Stored records

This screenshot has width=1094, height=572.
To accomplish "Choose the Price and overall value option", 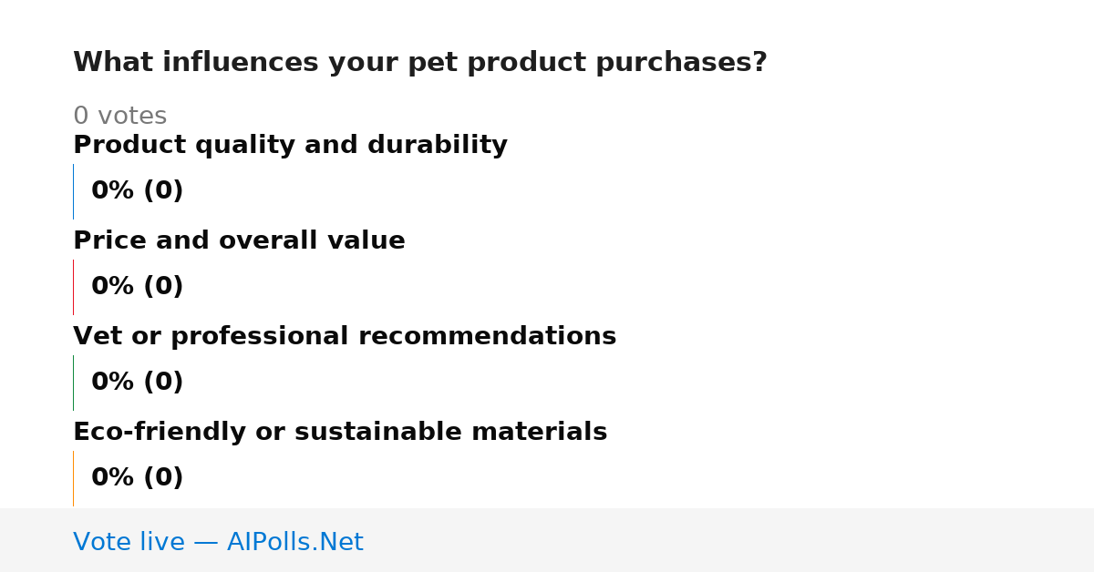I will click(239, 241).
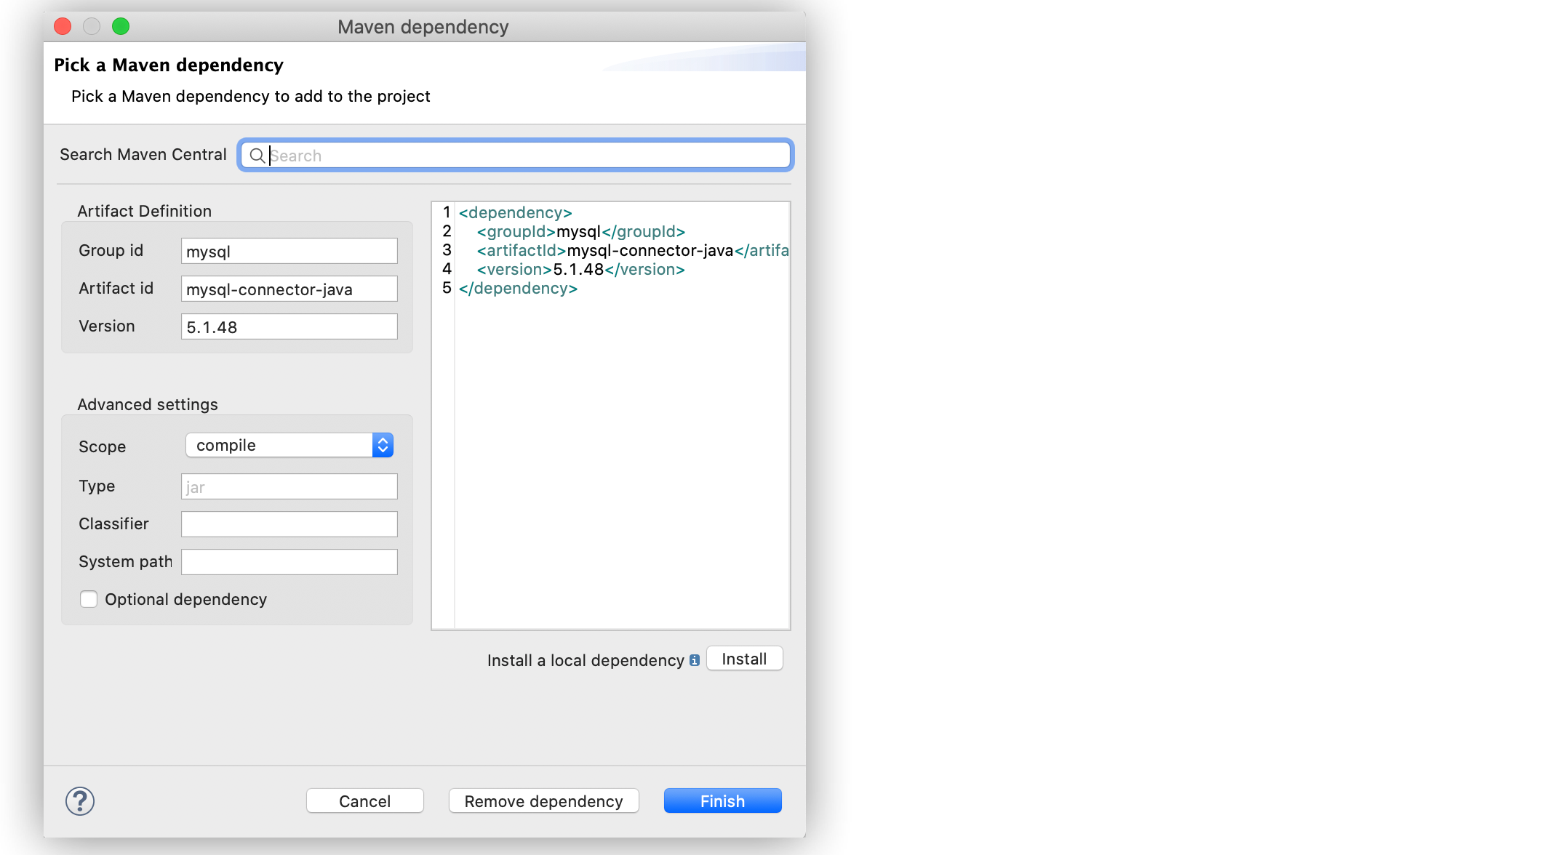
Task: Click the Type field with jar placeholder
Action: [289, 486]
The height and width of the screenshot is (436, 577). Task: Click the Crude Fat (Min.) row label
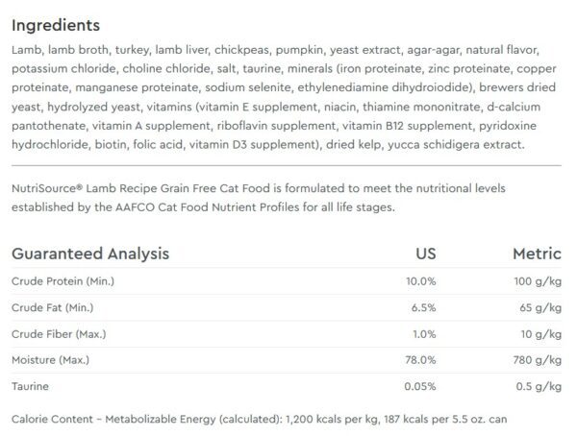(x=52, y=307)
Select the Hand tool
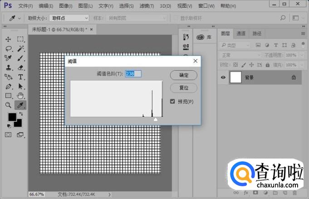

* _Directions for this task_
Count how many lines in the rows above contain the string "width", matching case exactly, and reply with only the number.

* _Task answer_
2